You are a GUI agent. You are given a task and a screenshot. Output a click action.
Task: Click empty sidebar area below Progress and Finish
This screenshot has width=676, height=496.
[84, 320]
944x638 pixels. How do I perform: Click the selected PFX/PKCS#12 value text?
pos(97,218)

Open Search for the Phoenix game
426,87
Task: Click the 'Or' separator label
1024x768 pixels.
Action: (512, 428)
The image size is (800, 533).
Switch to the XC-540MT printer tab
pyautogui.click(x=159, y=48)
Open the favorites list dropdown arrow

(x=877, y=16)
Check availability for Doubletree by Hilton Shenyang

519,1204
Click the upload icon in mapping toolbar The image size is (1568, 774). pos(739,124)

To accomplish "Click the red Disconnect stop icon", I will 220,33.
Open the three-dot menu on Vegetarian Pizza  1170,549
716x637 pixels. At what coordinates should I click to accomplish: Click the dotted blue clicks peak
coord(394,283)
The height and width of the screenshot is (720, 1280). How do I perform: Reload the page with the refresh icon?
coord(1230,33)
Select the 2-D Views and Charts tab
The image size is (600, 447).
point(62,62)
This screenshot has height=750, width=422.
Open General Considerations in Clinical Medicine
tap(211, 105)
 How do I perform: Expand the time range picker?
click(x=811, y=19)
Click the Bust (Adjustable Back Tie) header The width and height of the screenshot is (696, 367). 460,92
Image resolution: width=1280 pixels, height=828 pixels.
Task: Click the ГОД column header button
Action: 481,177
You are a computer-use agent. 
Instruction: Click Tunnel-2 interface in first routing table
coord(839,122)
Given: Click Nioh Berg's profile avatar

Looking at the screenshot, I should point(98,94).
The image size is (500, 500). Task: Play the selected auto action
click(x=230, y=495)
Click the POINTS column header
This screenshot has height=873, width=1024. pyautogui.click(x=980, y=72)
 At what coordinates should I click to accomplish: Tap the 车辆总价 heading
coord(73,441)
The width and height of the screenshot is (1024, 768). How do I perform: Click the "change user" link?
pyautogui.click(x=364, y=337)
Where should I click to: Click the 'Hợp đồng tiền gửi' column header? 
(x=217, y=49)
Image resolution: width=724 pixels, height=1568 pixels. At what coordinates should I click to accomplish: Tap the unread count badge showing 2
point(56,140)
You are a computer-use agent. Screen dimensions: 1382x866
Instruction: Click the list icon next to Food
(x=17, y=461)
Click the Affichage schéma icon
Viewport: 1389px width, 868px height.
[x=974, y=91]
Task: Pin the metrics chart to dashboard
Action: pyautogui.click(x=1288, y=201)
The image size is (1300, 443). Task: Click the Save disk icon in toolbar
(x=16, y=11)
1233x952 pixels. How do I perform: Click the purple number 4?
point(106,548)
= = = =
*TASK DESCRIPTION*
All that is wanted is the line with "Where should I" and every later line in the entries, reproduced exactly.

*ANSWER*
Where should I click to: Click the 'Hợp đồng tiền gửi' column header? 
(x=217, y=49)
Image resolution: width=724 pixels, height=1568 pixels. At what coordinates should I click to accomplish: Tap the unread count badge showing 2
point(56,140)
You are a computer-use agent. Screen dimensions: 1382x866
Instruction: Click the list icon next to Food
(x=17, y=461)
Click the Affichage schéma icon
Viewport: 1389px width, 868px height.
[x=974, y=91]
Task: Pin the metrics chart to dashboard
Action: pyautogui.click(x=1288, y=201)
The image size is (1300, 443). Task: Click the Save disk icon in toolbar
(x=16, y=11)
1233x952 pixels. How do I perform: Click the purple number 4?
point(106,548)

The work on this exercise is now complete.